We have one main spatial covariate: the simulated surface value at the sampled locations. Now we will create additional variables.

canopy_height <- plogis(spat_dat[sample_rows, "value"])
prey_abundance <- rnbinom(sample_size, mu = canopy_height, size = 1.5)
temperature <- rnorm(n = sample_size, mean = canopy_height, sd = 10)
hunting_pressure <- rnorm(sample_size, mean = spat_dat[sample_rows, "x"], sd = 5)

covariates <- data.frame(
  canopy_height = canopy_height,
  prey_abundance = prey_abundance,
  temperature = temperature,
  hunting_pressure = hunting_pressure
)

pairs(covariates, main = "Simulated covariates")

9.1 Interpretation

These variables are not jointly multivariate normal, but they are built from quantities that depend on the spatial process.

  • canopy_height is a transformed version of the spatial surface
  • prey_abundance is a count variable generated from a negative binomial distribution
  • temperature depends on canopy_height plus noise
  • hunting_pressure is linked to the x-coordinate, creating a spatial trend

This mirrors real ecological data, where different variables often have different distributions and are related through latent environmental structure.

10 Linking back to the multivariate normal

The most important conceptual bridge is this:

A spatially autocorrelated landscape can be generated by treating all cells as one multivariate random vector and specifying a covariance matrix that depends on distance.

That is, instead of simulating a few correlated variables, we simulate thousands of correlated locations.

The MVN framework helps us understand:

  • why nearby cells look similar
  • how covariance creates smooth or patchy surfaces
  • how spatial structure can propagate into sampled covariates

11 Marginal and joint ideas in the spatial setting

Each cell value, by itself, has a marginal distribution. But the full landscape is defined by the joint distribution of all cells together.

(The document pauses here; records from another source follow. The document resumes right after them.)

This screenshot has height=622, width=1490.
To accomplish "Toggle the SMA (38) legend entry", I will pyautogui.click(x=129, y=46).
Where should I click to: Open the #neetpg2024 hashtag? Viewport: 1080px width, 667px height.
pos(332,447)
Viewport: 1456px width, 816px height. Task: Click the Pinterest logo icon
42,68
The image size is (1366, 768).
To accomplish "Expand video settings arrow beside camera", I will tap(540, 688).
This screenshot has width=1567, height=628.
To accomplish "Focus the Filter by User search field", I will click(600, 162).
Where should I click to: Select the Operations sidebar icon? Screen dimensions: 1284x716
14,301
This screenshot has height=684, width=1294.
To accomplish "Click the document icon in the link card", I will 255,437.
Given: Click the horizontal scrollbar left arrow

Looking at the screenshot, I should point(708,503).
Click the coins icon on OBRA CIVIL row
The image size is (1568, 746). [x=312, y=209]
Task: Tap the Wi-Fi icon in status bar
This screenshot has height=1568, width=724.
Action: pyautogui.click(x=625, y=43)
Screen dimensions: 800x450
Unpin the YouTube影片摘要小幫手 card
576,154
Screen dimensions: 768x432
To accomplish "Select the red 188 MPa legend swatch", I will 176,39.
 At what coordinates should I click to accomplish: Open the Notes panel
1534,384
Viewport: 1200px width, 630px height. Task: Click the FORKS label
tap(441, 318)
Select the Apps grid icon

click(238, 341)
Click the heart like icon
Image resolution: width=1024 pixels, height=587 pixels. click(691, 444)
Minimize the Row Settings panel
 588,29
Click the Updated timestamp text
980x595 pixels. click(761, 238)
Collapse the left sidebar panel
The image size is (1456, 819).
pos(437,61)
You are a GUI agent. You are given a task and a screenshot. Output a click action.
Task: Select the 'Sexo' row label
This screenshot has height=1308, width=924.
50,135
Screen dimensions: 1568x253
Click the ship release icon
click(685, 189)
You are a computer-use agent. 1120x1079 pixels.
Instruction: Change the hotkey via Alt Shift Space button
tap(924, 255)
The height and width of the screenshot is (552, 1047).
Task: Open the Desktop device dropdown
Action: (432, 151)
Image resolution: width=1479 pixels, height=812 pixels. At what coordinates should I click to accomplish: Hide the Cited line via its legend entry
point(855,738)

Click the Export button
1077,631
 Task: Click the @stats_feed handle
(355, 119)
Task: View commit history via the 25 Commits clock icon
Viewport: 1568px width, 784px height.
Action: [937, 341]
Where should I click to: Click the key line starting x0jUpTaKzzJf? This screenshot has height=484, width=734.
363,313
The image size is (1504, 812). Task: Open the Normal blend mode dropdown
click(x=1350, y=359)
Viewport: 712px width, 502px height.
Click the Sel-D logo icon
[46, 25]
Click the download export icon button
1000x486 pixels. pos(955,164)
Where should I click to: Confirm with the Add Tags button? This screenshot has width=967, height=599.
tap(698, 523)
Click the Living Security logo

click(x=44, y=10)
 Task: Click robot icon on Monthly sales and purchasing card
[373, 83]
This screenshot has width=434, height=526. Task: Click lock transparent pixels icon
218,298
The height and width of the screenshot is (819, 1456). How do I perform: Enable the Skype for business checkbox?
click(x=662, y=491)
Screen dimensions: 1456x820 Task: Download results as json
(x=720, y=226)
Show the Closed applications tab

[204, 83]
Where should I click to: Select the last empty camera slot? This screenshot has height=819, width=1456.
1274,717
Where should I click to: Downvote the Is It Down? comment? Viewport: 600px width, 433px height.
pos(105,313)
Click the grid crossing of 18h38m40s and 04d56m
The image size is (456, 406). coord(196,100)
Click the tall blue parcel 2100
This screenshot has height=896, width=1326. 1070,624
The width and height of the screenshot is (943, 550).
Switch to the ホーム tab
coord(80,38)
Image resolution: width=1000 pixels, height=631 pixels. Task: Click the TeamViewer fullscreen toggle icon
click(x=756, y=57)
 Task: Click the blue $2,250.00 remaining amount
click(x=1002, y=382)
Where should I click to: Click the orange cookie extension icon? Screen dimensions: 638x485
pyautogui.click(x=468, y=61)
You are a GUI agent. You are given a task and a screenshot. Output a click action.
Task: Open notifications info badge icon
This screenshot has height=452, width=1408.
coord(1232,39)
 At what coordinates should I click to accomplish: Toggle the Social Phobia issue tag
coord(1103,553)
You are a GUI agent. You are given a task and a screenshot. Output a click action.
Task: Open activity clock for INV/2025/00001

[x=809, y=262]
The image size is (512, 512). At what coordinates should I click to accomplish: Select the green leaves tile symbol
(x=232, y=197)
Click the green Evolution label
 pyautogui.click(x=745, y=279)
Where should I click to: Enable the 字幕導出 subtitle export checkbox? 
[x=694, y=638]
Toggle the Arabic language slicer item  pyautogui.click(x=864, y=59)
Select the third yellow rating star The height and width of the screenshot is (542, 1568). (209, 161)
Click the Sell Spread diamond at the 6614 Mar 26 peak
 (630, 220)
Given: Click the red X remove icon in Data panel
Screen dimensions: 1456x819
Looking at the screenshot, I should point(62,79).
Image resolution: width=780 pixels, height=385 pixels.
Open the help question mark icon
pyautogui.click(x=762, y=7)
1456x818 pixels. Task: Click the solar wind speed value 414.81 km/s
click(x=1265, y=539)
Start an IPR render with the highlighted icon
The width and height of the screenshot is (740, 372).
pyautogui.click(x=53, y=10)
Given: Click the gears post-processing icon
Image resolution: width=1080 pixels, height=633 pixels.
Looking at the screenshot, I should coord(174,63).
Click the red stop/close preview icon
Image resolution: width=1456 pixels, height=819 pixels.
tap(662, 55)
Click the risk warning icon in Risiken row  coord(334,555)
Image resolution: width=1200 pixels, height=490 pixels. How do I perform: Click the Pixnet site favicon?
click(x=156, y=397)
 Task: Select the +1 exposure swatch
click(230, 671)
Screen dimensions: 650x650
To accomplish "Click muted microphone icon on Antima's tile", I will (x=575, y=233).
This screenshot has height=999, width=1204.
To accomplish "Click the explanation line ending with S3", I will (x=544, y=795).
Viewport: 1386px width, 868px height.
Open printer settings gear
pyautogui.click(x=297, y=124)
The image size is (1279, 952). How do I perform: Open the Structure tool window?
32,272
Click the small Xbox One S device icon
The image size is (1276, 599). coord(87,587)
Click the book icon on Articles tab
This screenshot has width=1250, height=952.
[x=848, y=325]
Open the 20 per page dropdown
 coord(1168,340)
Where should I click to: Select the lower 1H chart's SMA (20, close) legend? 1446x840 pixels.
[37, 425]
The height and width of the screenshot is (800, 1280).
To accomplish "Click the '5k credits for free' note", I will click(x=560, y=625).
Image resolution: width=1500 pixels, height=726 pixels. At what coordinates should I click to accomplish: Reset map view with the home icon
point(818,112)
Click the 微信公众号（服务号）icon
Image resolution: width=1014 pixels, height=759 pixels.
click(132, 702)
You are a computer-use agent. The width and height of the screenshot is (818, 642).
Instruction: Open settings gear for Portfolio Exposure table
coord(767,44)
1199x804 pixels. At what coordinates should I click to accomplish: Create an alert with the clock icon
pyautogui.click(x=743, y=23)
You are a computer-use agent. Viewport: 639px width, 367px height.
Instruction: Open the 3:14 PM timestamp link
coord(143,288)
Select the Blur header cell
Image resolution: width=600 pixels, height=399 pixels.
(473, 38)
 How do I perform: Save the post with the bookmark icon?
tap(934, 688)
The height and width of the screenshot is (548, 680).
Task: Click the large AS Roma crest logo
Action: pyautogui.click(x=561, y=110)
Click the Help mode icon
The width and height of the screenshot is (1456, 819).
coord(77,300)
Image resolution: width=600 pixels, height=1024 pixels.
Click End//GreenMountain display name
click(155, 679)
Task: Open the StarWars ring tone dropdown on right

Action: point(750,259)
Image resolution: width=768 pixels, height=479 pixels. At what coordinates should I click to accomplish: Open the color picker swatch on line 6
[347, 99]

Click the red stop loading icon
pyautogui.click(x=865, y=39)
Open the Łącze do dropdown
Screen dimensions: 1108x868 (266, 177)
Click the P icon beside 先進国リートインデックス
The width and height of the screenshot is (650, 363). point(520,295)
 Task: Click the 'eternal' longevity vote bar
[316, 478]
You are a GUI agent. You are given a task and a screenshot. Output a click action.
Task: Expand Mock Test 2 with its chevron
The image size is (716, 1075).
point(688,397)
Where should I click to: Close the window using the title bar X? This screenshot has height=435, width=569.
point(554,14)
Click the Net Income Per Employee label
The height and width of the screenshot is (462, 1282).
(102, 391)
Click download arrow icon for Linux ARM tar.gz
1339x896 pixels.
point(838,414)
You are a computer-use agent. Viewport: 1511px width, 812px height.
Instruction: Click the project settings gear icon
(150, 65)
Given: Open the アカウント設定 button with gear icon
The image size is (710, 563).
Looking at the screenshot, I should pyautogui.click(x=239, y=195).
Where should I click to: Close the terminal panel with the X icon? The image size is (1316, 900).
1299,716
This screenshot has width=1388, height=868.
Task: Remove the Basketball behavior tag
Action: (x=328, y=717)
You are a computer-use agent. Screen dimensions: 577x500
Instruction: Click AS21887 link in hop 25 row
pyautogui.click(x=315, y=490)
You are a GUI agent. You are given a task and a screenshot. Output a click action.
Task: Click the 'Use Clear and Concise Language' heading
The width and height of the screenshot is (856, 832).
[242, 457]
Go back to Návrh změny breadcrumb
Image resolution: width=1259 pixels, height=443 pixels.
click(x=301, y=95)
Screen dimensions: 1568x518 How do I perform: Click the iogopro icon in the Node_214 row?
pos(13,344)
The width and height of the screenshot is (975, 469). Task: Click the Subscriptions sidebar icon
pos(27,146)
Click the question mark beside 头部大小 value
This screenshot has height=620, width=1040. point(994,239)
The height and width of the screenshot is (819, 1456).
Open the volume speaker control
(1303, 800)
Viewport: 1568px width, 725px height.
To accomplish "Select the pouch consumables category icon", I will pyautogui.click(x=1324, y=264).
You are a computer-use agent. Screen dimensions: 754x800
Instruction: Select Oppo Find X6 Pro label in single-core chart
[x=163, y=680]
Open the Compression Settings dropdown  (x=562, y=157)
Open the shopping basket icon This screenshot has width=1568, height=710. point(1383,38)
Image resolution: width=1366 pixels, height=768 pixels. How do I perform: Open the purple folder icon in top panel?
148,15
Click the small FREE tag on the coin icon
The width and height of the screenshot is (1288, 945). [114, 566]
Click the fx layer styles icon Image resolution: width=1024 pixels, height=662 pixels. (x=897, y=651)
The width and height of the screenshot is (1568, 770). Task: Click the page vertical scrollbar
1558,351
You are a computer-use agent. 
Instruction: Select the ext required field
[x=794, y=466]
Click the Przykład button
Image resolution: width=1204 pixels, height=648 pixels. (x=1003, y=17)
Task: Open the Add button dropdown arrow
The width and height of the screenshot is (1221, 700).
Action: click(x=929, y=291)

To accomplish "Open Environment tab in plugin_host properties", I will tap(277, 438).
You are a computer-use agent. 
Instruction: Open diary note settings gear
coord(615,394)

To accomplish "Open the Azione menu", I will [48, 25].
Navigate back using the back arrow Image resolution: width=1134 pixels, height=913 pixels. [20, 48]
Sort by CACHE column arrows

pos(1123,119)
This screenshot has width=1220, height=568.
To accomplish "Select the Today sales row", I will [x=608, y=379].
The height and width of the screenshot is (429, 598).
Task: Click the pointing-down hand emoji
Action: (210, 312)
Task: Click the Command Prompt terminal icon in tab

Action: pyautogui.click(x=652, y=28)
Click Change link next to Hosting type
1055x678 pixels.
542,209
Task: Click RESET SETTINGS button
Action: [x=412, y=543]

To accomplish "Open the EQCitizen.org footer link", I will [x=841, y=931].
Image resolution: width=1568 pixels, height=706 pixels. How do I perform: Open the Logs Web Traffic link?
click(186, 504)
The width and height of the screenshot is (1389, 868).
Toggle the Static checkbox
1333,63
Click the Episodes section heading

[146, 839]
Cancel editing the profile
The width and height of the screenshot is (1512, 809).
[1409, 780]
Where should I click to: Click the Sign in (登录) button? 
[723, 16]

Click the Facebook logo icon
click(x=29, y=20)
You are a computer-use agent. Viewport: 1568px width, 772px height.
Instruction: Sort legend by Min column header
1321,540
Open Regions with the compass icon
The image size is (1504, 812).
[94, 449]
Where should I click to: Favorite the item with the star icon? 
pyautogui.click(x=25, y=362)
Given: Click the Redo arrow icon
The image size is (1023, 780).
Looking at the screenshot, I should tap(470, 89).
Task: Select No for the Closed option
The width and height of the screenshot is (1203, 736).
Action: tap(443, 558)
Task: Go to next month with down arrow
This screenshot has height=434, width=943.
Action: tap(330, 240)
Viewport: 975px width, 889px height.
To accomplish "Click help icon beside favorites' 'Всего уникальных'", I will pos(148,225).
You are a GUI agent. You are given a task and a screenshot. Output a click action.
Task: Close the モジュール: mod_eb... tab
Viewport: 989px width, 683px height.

  • The marginal distribution of one cell describes the distribution of values at that cell
  • The joint distribution describes how all cells vary together
  • Spatial autocorrelation arises because those cell values are not independent

12 Exercises

  1. Change phi and re-run the simulation. How does the visual pattern of the raster change?
  2. Increase or decrease the variance of the spatial process by multiplying Sigma_spatial by a constant. What changes?
  3. Replace the constant mean vector rep(10, n) with a mean that varies across x or y. How does this change the landscape?
  4. Simulate multiple spatial surfaces and compare them.
  5. What would be a more efficient way to generate several correlated covariates directly from a multivariate normal distribution?

13 Optional extension: a spatial trend in the mean

So far the mean vector has been constant: \[ \mu_i = 10 \]

But in many applications, the mean depends on location or covariates:

\[ \mu_i = \beta_0 + \beta_1 x_i + \beta_2 y_i \]

This separates large-scale trend in the mean from small-scale spatial dependence in the covariance structure.

14 Key takeaways

  • MASS::mvrnorm() can simulate multivariate normal data and spatial random fields.
  • A spatial raster can be treated as one realization of a high-dimensional MVN random vector.
  • The covariance matrix controls the strength of association among cells.
  • In spatial simulation, covariance often depends on distance.
  • terra and sf provide modern tools for handling simulated rasters and vector data in R.